| Cuplikan data |
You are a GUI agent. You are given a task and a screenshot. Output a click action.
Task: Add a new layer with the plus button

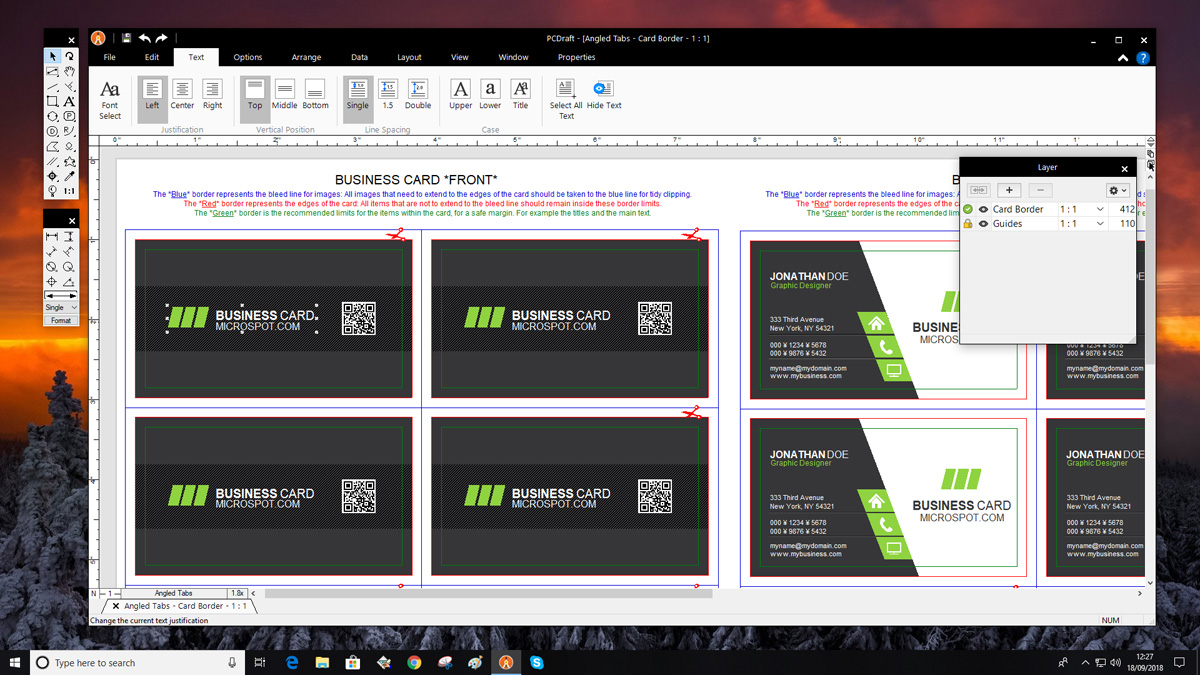1009,190
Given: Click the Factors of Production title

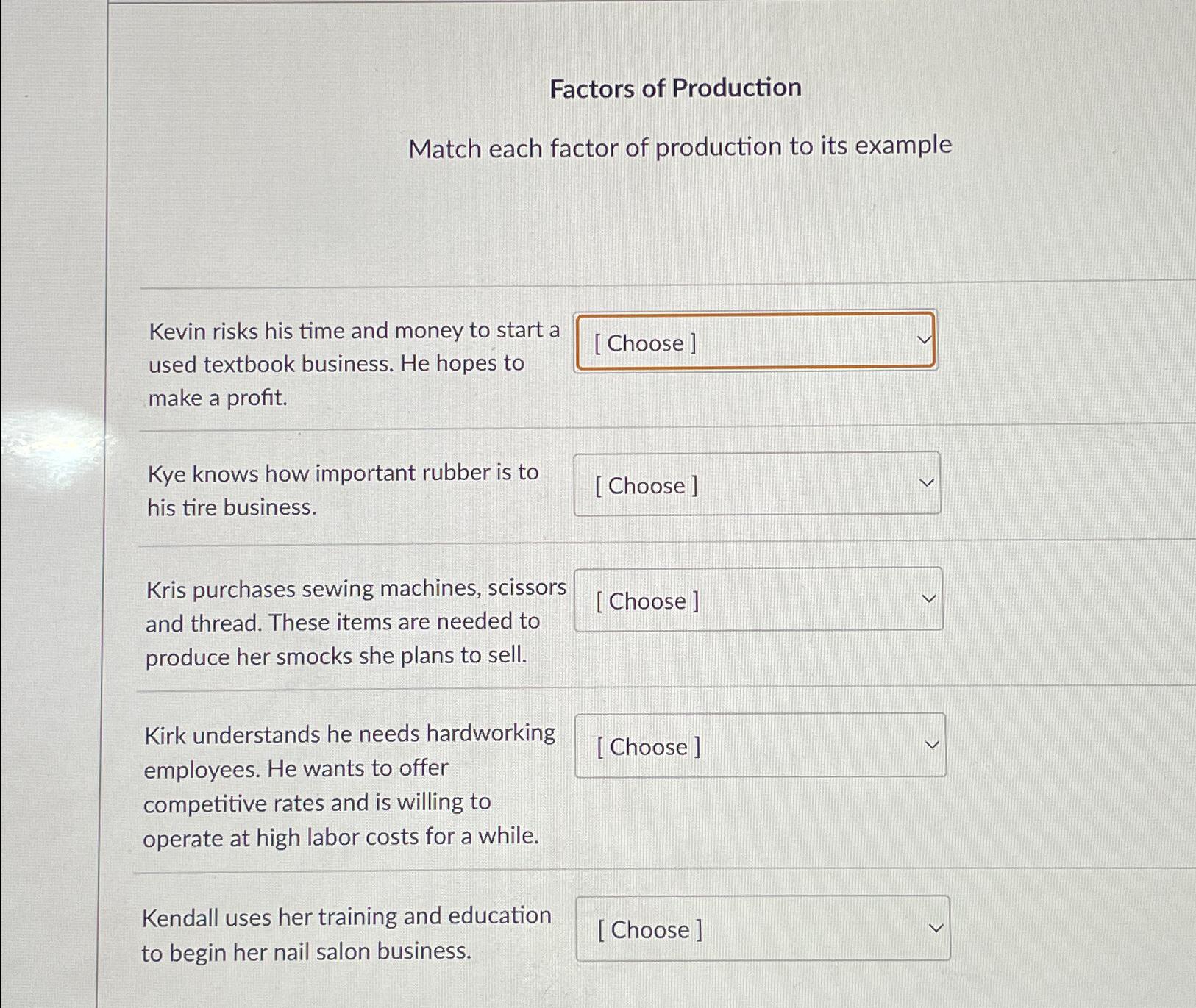Looking at the screenshot, I should click(676, 87).
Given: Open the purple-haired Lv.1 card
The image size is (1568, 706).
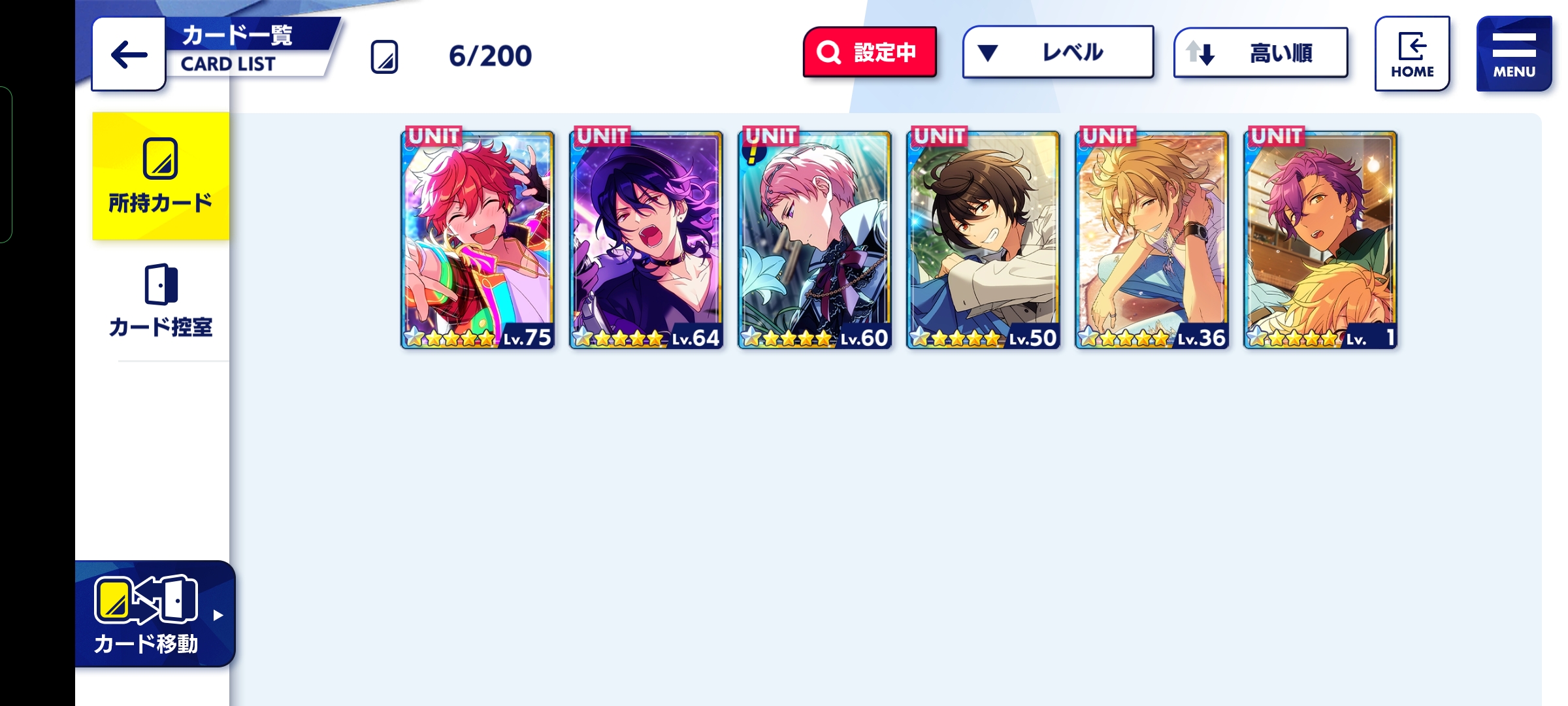Looking at the screenshot, I should (x=1320, y=239).
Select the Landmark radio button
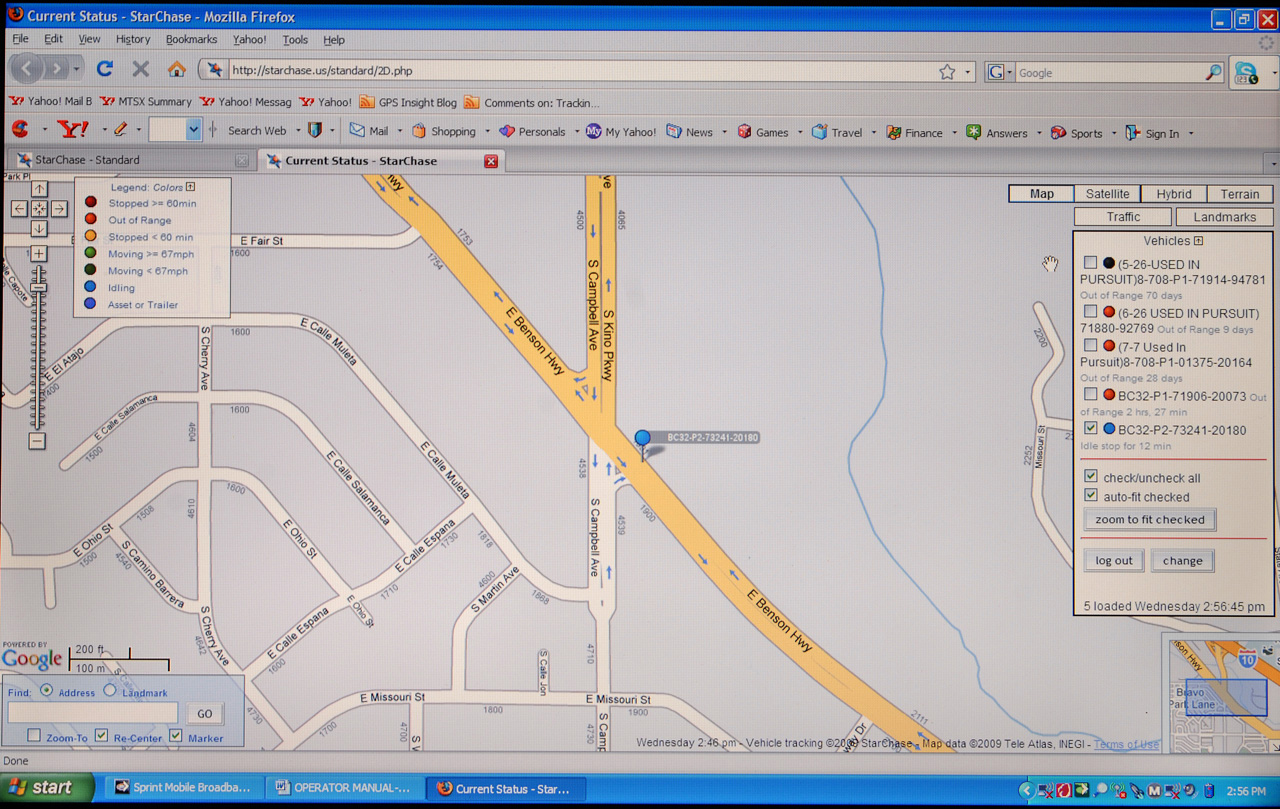The width and height of the screenshot is (1280, 809). click(110, 691)
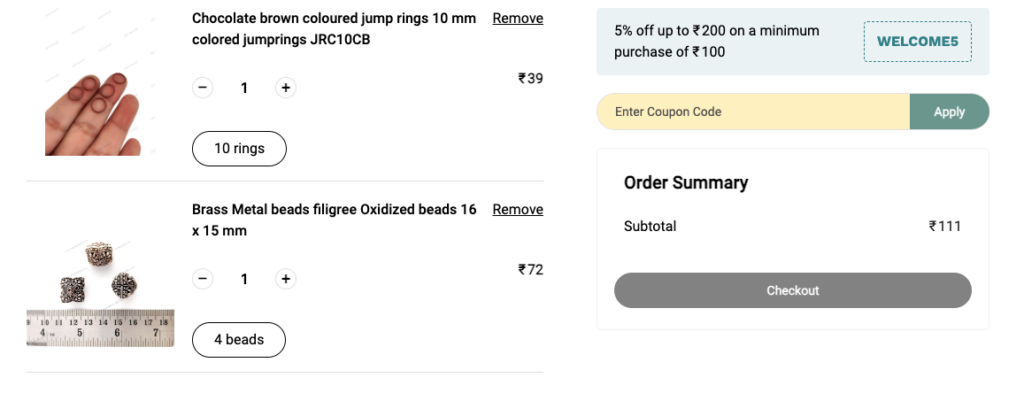Apply the entered coupon code
This screenshot has height=401, width=1024.
949,112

| Permintaan |
Nyatakan seluruh baris materi di atas sebagai daftar JSON berisi string, satu string untuk setiap baris, tanpa menyertakan baris kosong. Gambar tidak perlu dimasukkan ke dalam jawaban.

| Hasil di bawah |
[
  "You are a GUI agent. You are given a task and a screenshot. Output a click action.",
  "Task: Add a new layer with the plus button",
  "1009,190",
  "Given: Click the Factors of Production title",
  "Looking at the screenshot, I should click(676, 87).",
  "Given: Open the purple-haired Lv.1 card",
  "The image size is (1568, 706).",
  "Looking at the screenshot, I should (x=1320, y=239).",
  "Select the Landmark radio button",
  "The width and height of the screenshot is (1280, 809). click(110, 691)",
  "Apply the entered coupon code",
  "This screenshot has height=401, width=1024.",
  "949,112"
]